• EXCERTO:
· · ·

A peça:
Biombo de madeira lacada com decoração incisa policromada, de 10 folhas, decorado com cena de inspiração em gravuras europeias conjugada com elementos chineses.
Numa paisagem tipicamente chinesa enquadrada por rochedos, árvores, pontes e cursos de água desenrola-se uma cena de caçada com vários cavaleiros munidos de armas, trajados à europeia. No canto superior direito representa-se uma pequena baía, com caravelas aportadas (as embarcações não têm elementos como cruzes ou artilharia que possam afirmar a sua tipologia ou origem).
Do lado direito avança um cortejo bastante aparatoso acompanhado de cavaleiros. Os personagens masculinos são representados com narizes alongados, com barba e bigode e cabelos encaracolados, iconografia que, para os chineses e japoneses, caracterizava os ocidentais. Ao fundo, no centro, avista-se uma cidade não identificada, envolvida por muralhas na qual se destacam construções de tipo ocidental, algumas encimadas por cruzes.
O biombo está envolvido por um friso de pares de dragões de quatro patas perseguindo a pérola da sabedoria; simbologia auspiciosa chinesa.
Tem sido sugerido por alguns autores que se pode tratar de uma representação de personagens portugueses, que chegam nos seus navios à China, e cujo “capitão-mor” se dirige em cortejo para uma povoação cercada por muralhas, podendo-se assim alvitrar a hipótese de se tratar de Macau.
O biombo é uma peça invulgar devido às reduzidas dimensões – os biombos mais comuns têm cerca de 2m de altura, medidndo cada folha cerca de 50 cm. -, a ser formado por dez folhas (normalmente são 12), por reproduzir na sua decoração elementos ocidentais e por ter o reverso liso, sem decoração (trata-se portanto de uma peça para encostar). As poucas camadas de laca atestam uma produção para o mercado de exportação (de menor qualidade e menos dispendiosa), e o tema decorativo indica o público a que se destina.

· · ·

[Entradas de um conjunto de dados]
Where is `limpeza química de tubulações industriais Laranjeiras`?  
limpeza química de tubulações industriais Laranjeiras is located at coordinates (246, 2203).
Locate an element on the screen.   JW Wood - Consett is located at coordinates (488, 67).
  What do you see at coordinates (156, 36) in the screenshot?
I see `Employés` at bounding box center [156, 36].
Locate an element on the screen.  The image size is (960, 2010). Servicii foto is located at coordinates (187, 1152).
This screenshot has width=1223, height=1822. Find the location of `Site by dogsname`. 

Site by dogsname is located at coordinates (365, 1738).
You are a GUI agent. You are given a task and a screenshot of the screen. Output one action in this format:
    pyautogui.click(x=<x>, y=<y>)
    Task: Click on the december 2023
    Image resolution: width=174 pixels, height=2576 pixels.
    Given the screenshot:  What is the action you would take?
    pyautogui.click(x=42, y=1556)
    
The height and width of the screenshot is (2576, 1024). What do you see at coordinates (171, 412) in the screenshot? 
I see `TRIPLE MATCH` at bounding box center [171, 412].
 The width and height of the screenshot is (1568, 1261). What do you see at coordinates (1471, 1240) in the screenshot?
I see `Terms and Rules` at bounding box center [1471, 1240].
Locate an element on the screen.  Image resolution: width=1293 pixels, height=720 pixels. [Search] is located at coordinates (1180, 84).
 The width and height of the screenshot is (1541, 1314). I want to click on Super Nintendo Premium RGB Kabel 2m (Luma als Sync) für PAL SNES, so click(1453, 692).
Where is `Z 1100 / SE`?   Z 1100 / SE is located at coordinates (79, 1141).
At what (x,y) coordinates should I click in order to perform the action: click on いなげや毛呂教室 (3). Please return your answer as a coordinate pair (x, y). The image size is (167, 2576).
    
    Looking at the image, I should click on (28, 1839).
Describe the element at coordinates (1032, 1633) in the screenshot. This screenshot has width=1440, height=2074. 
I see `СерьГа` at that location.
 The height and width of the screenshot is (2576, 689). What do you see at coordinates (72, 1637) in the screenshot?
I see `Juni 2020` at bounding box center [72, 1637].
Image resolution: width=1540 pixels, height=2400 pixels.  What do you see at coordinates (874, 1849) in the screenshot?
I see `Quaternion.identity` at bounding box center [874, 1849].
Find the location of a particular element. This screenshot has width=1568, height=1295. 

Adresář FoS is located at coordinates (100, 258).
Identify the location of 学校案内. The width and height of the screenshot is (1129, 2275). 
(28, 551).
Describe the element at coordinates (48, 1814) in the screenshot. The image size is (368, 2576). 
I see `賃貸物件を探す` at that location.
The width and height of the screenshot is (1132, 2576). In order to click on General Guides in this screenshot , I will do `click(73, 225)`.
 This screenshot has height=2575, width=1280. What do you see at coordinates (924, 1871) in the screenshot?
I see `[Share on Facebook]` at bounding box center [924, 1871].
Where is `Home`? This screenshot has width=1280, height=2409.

· · ·

• INSTRUÇÕES DO EXERCÍCIO:
Transcreva, do texto sobre o biombo, a passagem que vai de "Tem sido sugerido" a "que se destina.", ambos incluídos.

• RESPOSTA À TAREFA:
Tem sido sugerido por alguns autores que se pode tratar de uma representação de personagens portugueses, que chegam nos seus navios à China, e cujo “capitão-mor” se dirige em cortejo para uma povoação cercada por muralhas, podendo-se assim alvitrar a hipótese de se tratar de Macau.
O biombo é uma peça invulgar devido às reduzidas dimensões – os biombos mais comuns têm cerca de 2m de altura, medidndo cada folha cerca de 50 cm. -, a ser formado por dez folhas (normalmente são 12), por reproduzir na sua decoração elementos ocidentais e por ter o reverso liso, sem decoração (trata-se portanto de uma peça para encostar). As poucas camadas de laca atestam uma produção para o mercado de exportação (de menor qualidade e menos dispendiosa), e o tema decorativo indica o público a que se destina.